Democracy Dies in Darkness

Opinion TikTok back in court as government does the ‘national security’ dance

Declaring TikTok a “national security” threat doesn’t excuse government interference with speech.

4 min
The TikTok building in Culver City, Calif. (AP Photo/Damian Dovarganes, File)

Justifying the law to block Americans’ access to TikTok, the government says “national security” is threatened by the Chinese-owned video-sharing app that claims 170 million American users. A bigger threat, however, is the incessant use of that phrase to impart spurious urgency to agendas that are only tangentially, if at all, related to the nation’s safety. Linguistic inflation transforms too many things into “national security” threats.

On Monday, in the U.S. Court of Appeals for the District of Columbia Circuit, TikTok will challenge the law banning it from U.S. app stores. TikTok argues in its brief that the law demands a divestiture (from Chinese ownership) that is technologically and commercially impossible — and unprecedented: “Never before has Congress expressly singled out and shut down a specific speech forum. Never before has Congress silenced so much speech in a single act.” Last year, TikTok says, U.S. users uploaded more than 5.5 billion videos that were viewed worldwide more than 13 trillion times. TikTok argues that the ban violates the First Amendment’s free speech guarantee and the guarantee of equal protection of the laws.

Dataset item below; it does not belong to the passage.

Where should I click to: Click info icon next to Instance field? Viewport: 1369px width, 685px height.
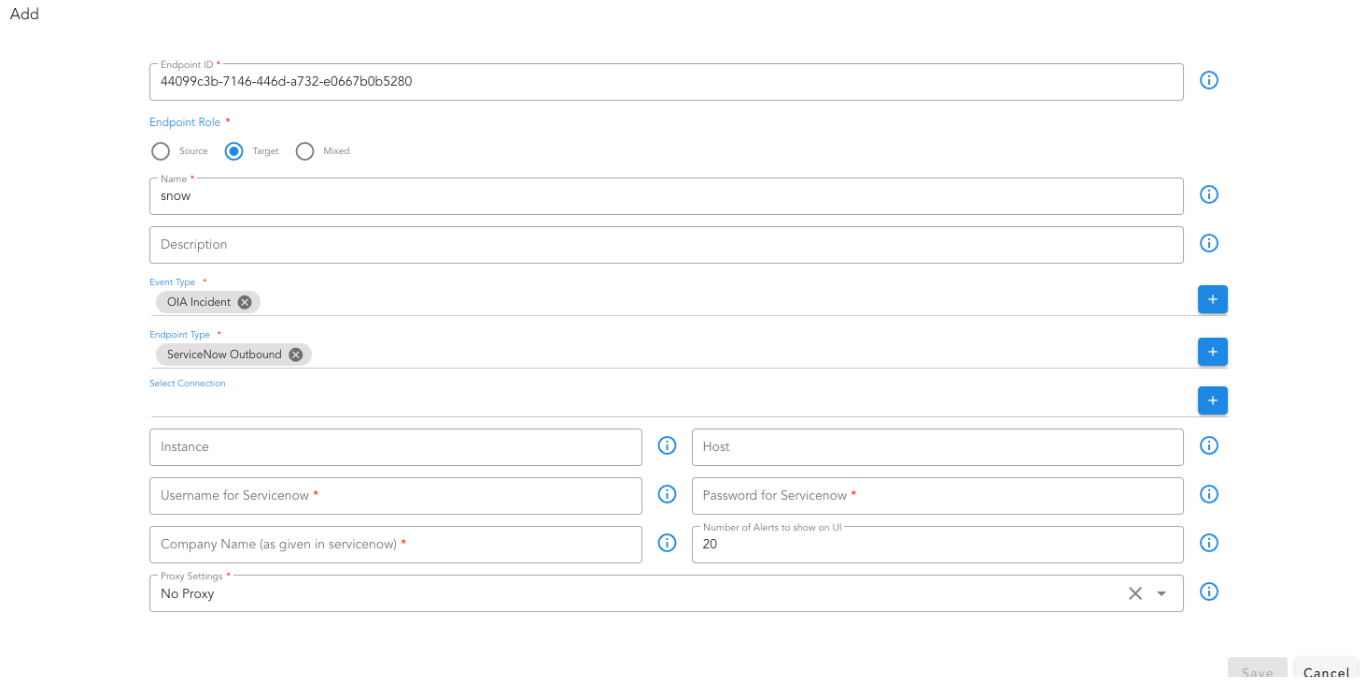[667, 446]
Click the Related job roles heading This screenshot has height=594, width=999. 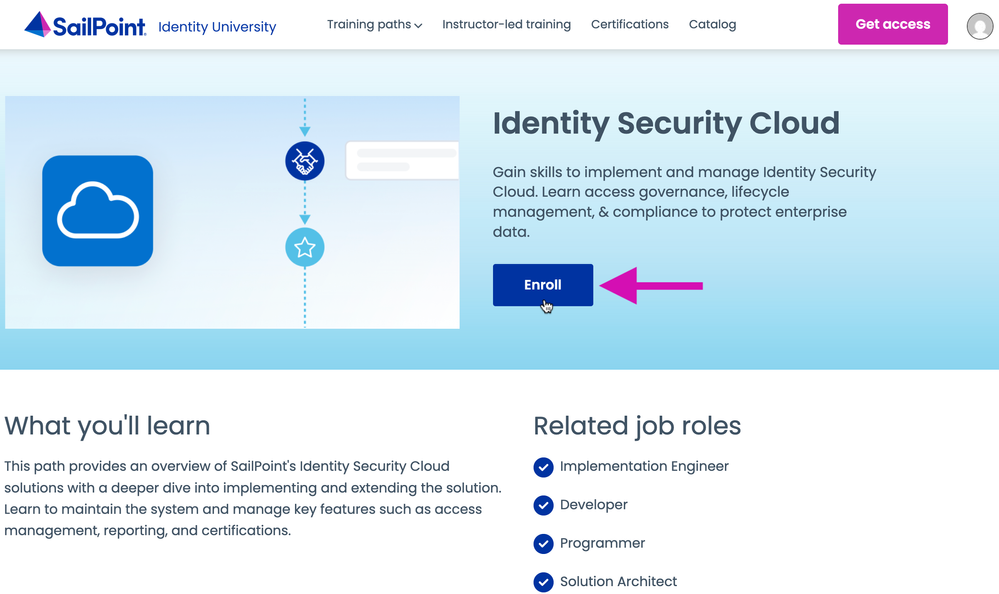click(637, 426)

Granted, any company beholden to China’s Leninist party-state will do what the Communist Party dictates. But labeling speech (often accurately, regarding TikTok) as foreign propaganda does not license government interference with it. In 1965, the Supreme Court unanimously overturned a law that burdened citizens’ “right to receive” communist propaganda mailed from a foreign adversary.

TikTok also argues that the law violates the Constitution’s takings clause by taking property without just compensation. And that the law, which is punitive, violates the Constitution’s proscription of bills of attainder: legislative punishments of specifically targeted people or groups, which violate the separation of powers.

Follow George F. Will

No Senate committee held hearings or issued a report on the legislation, and Congress enacted no findings to justify treating TikTok differently than other “foreign adversary controlled” apps. A House committee report expressed concern about “misinformation, disinformation, and propaganda.” But government has no legitimate power to protect Americans from what the report calls “divisive narratives.” Or from conjectural harms related to speech that does not lose constitutional protection because the government deems it untrue or unhelpful.

The TikTok law asks us to trust the government that evidently thinks we cannot be trusted to cope with propaganda. Trust the government that tried to suppress as misinformation true criticisms of the government’s pandemic policies? The government that in a 12-month period extending into this election year overstated by 818,000 the number of jobs created during the Biden administration?

Before trusting government’s solemnities about “national security” threats, read Tufts University professor Daniel W. Drezner’s “How Everything Became National Security” in Foreign Affairs. He wrote, “The national security bucket has grown into a trough” capacious enough to contain problems ranging from “food security,” HIV/AIDS, “biologic and genetic dangers,” and “transnational criminal organizations” to “domestic extremism,” “poverty,” “environmental degradation” and certain “supply chains” (e.g., for cobalt and lithium). Drezner warned that “policy entrepreneurs … frame their pet issues as national security concerns” to unlock government resources.

Politicians unleash economic and “national security” nonsense in the service of their demagoguery. The Donald Trump-Kamala Harris consensus encompasses their opposition to allowing a corporation from a close ally (Japan) to purchase U.S. Steel for 40 percent more than its market capitalization, a sale favored by holders of 98 percent of U.S. Steel shares and unopposed by the U.S. military, which uses just 3 percent of domestic steel production.

In the TikTok affair, national security is the excuse for indulging the most dangerous urge: to control speech. In his splendid and alarmingly timely new book, “The Indispensable Right: Free Speech in an Age of Rage,” George Washington University law professor Jonathan Turley correctly wrote U.S. history demonstrates that “anti-free speech impulses rest in the body politic like a dormant virus.” Today, this virus is far from dormant — and not just in the fever swamps of academia.

The free expression of thought is, as Turley wrote, “the essence of being human.” Opposition to it is the essence of bad presidencies.

President John Adams vigorously wielded the Alien and Sedition Acts. President Woodrow Wilson’s wartime authoritarianism suppressed dissent. Kamala Harris would be the third president expressly hostile to free speech: In 2019, she told CNN that speech on social media without “oversight and regulation” by government “has to stop.” Her running mate seems obedient: Tim Walz falsely declares that there is no First Amendment protection for “misinformation.” Presumably, he and she will tell us what this is, in due time.